■ What you should do
When a line of the records below contains the string "computer", copy that whole line.

■ Input records

*** Begin section ***

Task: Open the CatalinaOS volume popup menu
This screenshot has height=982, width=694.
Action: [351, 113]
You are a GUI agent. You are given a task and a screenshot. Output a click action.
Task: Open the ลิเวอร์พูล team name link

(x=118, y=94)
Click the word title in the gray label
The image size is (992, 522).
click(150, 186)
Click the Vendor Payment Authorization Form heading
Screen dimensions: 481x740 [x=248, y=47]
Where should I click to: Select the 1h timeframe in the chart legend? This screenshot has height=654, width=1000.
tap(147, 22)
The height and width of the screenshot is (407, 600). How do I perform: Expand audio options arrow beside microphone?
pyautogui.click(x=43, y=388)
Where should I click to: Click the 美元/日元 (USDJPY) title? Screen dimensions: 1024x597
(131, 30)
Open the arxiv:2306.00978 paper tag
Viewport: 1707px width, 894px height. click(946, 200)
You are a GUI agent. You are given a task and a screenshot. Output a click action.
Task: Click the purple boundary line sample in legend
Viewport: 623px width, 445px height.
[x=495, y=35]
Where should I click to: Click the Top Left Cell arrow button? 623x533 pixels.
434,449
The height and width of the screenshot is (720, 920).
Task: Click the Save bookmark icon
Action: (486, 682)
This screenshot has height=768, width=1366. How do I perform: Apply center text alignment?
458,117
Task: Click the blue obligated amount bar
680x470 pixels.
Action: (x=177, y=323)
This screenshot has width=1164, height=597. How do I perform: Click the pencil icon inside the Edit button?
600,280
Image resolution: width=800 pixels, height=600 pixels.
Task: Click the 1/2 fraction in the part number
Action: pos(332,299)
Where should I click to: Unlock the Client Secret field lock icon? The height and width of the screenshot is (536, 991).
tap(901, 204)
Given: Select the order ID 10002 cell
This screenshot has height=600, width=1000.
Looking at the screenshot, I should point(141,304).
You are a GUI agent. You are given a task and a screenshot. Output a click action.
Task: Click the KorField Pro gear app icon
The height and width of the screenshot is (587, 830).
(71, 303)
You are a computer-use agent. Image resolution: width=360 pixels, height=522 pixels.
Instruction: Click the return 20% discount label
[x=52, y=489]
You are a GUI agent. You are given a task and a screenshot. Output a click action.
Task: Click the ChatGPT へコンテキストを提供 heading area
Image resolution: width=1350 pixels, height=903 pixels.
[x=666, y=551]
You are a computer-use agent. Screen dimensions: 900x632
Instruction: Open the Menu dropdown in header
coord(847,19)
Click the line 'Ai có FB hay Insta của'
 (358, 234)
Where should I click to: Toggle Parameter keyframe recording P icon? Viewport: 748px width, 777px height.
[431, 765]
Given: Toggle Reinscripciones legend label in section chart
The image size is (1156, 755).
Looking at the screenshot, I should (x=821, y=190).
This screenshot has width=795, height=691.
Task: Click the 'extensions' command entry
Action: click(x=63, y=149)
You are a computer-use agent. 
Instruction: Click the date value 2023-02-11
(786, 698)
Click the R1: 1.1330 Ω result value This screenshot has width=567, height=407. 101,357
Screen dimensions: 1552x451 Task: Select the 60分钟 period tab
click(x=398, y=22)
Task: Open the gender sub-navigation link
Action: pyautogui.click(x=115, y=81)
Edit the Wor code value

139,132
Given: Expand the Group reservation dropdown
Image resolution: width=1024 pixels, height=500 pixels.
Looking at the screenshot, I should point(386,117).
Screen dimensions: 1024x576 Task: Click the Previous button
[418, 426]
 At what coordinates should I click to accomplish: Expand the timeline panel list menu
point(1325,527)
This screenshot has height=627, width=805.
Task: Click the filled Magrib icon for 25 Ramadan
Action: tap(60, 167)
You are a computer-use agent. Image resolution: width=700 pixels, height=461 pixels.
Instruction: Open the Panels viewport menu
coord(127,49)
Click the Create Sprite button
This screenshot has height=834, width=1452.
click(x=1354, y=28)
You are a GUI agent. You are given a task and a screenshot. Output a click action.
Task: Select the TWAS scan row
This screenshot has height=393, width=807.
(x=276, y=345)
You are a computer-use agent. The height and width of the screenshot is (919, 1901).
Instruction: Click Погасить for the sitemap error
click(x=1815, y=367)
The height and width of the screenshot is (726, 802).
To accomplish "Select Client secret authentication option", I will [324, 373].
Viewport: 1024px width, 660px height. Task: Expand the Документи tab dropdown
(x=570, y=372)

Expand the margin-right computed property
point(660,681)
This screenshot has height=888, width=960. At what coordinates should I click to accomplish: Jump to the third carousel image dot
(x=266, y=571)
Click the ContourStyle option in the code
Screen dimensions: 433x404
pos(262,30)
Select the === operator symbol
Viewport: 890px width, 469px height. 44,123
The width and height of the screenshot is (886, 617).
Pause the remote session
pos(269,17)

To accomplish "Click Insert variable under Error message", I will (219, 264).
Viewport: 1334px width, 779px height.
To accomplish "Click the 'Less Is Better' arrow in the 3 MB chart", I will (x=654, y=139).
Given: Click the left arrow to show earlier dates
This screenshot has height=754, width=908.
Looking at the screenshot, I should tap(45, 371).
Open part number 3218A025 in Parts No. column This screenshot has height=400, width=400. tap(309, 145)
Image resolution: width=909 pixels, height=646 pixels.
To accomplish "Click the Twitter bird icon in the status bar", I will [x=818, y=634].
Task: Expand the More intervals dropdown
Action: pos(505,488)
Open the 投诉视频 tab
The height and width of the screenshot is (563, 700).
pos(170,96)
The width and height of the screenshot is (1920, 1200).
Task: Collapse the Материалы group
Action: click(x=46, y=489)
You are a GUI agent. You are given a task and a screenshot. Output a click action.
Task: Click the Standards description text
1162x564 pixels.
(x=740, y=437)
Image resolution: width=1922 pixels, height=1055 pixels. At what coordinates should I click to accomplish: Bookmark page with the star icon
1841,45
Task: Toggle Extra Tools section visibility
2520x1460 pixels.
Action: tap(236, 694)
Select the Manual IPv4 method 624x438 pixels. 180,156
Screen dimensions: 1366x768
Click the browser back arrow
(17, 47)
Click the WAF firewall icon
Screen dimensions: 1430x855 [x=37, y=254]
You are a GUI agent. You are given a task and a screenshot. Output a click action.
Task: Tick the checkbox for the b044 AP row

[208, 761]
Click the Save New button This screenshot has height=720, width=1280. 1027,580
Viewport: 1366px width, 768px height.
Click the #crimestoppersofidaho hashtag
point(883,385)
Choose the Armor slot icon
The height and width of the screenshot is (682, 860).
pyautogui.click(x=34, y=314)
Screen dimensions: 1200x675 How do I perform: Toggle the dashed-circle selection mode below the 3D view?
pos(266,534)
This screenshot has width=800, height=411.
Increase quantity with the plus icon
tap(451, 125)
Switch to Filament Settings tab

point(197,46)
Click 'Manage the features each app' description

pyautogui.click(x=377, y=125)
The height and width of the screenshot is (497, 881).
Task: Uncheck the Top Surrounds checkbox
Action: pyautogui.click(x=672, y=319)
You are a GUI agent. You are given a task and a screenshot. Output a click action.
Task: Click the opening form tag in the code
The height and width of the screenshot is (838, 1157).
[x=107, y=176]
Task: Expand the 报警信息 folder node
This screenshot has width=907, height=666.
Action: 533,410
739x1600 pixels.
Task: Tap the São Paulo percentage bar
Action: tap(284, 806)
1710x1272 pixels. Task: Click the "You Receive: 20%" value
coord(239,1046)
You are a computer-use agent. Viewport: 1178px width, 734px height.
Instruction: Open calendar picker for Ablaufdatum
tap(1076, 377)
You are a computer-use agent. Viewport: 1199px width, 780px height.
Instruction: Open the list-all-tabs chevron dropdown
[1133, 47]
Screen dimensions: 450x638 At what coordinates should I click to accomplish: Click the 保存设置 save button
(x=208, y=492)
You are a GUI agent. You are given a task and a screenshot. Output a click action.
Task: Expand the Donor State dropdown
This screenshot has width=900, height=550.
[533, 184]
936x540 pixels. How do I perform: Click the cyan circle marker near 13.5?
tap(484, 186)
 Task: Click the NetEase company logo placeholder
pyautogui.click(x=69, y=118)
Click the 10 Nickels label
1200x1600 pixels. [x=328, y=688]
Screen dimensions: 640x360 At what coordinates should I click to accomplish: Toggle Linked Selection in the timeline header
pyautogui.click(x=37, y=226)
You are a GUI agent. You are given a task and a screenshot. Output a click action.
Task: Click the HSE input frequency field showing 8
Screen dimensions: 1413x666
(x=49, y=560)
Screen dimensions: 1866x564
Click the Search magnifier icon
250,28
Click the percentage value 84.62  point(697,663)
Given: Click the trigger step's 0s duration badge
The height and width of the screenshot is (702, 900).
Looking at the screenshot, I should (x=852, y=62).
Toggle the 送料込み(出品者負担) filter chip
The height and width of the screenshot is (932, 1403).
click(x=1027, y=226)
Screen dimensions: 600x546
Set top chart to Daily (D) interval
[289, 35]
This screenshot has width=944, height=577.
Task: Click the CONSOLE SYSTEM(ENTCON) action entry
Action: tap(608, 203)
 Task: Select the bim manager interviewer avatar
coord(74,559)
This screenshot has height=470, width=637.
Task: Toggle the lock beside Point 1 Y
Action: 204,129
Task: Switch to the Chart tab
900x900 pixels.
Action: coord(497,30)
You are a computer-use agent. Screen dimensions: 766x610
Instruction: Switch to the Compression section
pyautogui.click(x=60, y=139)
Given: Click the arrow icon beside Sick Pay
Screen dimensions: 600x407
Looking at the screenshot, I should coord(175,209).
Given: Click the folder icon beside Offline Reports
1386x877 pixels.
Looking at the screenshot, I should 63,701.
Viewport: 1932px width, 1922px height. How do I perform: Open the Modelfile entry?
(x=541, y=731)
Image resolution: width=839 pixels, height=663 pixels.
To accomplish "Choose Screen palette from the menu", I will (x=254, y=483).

*** End section ***

■ Exercise answer
You are a computer-use agent. Image resolution: width=360 pixels, height=522 pixels.
You are a computer-use agent. Screen dimensions: 900x632
You are a computer-use agent. 
You are a computer-use agent. Image resolution: width=700 pixels, height=461 pixels.
You are a computer-use agent. The height and width of the screenshot is (919, 1901).
You are a computer-use agent. Viewport: 1178px width, 734px height.
You are a computer-use agent. Viewport: 1199px width, 780px height.
You are a computer-use agent. Screen dimensions: 766x610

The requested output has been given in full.